▶ [Set task]
State how many lines of the material below contain the string "menu", treating uppercase and lowercase as different. Give only the number.

▶ [Information given]
────

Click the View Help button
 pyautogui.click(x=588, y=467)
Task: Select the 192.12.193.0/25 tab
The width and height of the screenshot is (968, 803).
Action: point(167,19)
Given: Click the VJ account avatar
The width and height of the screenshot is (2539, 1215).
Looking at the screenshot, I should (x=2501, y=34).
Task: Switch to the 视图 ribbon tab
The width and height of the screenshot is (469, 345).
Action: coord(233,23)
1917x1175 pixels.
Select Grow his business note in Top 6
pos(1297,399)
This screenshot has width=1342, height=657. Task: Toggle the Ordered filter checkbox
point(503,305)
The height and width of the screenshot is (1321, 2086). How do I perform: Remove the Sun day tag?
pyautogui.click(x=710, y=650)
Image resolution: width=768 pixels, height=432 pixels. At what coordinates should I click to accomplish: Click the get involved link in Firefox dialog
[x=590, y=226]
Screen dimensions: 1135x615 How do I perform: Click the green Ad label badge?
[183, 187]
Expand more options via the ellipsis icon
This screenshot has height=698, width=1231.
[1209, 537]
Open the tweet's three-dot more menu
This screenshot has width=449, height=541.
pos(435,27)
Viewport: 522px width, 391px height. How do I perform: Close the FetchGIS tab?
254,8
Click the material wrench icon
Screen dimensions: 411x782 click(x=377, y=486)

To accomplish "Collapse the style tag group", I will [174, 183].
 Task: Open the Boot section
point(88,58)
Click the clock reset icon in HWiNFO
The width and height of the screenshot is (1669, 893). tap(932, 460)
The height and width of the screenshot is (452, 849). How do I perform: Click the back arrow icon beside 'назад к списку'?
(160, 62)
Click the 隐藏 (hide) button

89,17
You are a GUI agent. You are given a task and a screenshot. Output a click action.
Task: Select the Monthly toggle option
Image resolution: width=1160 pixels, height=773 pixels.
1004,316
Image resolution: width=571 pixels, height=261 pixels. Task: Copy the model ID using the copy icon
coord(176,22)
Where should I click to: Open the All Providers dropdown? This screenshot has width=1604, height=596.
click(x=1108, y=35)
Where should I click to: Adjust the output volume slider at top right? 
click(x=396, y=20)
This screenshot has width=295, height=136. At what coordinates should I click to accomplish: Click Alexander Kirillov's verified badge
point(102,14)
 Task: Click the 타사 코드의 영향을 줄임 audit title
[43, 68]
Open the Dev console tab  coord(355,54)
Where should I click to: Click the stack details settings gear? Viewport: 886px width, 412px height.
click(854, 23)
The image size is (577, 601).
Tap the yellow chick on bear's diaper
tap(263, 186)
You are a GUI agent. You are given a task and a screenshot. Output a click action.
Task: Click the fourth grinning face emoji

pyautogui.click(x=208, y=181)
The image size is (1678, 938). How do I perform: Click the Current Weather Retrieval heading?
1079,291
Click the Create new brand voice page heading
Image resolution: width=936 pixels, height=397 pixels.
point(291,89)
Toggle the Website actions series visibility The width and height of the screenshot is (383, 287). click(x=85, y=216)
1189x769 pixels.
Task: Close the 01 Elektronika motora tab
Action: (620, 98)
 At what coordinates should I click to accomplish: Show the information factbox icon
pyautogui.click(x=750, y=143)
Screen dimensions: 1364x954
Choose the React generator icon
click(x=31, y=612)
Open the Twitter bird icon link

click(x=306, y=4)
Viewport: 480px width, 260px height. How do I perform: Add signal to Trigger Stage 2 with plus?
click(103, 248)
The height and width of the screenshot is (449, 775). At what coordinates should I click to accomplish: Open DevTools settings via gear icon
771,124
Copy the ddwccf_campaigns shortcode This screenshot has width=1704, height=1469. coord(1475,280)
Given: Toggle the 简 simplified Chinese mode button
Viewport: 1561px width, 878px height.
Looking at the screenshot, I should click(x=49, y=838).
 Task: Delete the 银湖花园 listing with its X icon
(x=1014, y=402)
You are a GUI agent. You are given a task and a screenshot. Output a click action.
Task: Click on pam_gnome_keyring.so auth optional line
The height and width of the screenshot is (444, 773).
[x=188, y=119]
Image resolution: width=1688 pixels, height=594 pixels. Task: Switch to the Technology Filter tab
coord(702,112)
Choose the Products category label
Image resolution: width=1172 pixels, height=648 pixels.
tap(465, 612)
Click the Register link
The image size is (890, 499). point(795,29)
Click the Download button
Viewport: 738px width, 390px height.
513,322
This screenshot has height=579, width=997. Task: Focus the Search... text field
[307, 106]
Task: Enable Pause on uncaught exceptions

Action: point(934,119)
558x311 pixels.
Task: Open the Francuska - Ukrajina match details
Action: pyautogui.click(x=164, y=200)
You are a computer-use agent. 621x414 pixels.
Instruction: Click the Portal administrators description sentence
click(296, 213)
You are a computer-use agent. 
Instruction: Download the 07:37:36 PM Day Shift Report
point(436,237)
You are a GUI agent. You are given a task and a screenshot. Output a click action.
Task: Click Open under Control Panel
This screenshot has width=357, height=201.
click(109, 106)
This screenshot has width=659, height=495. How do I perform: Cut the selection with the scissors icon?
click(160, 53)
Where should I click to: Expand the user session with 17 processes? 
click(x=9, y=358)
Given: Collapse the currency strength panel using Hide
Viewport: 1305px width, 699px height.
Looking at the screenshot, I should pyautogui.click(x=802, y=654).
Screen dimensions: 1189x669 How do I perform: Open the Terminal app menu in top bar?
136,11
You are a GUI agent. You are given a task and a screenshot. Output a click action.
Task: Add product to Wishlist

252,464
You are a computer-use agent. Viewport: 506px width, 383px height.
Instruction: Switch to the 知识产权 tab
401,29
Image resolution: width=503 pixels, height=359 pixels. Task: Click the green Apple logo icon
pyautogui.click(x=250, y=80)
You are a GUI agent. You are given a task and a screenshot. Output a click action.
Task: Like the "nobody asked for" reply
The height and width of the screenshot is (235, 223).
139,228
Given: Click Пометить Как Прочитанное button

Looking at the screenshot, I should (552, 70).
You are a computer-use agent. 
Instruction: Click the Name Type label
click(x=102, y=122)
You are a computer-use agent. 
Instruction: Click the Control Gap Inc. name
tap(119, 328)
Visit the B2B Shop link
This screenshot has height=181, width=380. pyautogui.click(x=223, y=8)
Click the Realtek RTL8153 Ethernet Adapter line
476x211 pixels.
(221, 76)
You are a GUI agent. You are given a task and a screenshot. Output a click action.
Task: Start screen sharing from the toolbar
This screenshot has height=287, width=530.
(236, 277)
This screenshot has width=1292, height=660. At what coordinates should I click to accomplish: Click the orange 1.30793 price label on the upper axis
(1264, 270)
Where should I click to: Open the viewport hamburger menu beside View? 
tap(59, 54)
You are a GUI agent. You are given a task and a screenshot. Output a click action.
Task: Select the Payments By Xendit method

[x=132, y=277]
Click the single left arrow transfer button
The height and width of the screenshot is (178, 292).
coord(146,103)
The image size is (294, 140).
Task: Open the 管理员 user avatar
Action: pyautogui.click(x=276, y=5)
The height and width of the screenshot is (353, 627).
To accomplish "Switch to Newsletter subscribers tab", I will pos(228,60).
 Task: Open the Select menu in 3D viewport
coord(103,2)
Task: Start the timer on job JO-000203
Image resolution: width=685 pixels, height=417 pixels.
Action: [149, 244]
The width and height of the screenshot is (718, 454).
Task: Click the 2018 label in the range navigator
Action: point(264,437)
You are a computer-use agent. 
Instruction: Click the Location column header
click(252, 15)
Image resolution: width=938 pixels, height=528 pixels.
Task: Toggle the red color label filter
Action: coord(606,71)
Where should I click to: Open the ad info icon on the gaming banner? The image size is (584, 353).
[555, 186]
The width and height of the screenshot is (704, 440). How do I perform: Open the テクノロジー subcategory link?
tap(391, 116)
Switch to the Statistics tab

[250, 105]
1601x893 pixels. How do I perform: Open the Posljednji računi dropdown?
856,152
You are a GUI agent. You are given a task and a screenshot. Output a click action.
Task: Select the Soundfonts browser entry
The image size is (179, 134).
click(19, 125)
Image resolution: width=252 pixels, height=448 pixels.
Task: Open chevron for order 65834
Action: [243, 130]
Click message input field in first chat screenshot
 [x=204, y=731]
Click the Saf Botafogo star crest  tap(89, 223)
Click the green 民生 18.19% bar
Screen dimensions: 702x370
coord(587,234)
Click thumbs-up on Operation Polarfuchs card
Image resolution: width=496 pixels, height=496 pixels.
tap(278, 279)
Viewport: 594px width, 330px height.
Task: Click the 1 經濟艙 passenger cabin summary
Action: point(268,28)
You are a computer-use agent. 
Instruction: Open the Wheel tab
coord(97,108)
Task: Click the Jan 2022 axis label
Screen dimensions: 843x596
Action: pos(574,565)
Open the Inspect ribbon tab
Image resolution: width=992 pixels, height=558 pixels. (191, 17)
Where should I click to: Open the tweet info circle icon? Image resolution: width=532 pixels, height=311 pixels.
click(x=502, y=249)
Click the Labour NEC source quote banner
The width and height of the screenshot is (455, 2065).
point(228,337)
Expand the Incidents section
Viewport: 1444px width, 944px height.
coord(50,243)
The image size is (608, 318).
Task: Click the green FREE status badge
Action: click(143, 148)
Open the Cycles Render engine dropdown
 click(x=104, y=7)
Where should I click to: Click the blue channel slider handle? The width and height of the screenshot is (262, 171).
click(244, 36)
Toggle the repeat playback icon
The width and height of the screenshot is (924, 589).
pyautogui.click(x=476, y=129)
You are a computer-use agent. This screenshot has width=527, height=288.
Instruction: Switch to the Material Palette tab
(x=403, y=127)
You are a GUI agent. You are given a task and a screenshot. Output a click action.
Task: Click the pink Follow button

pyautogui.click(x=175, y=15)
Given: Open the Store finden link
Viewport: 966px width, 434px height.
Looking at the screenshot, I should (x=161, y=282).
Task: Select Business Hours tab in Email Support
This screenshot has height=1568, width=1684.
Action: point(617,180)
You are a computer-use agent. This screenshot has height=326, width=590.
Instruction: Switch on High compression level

────

▶ [Result]
4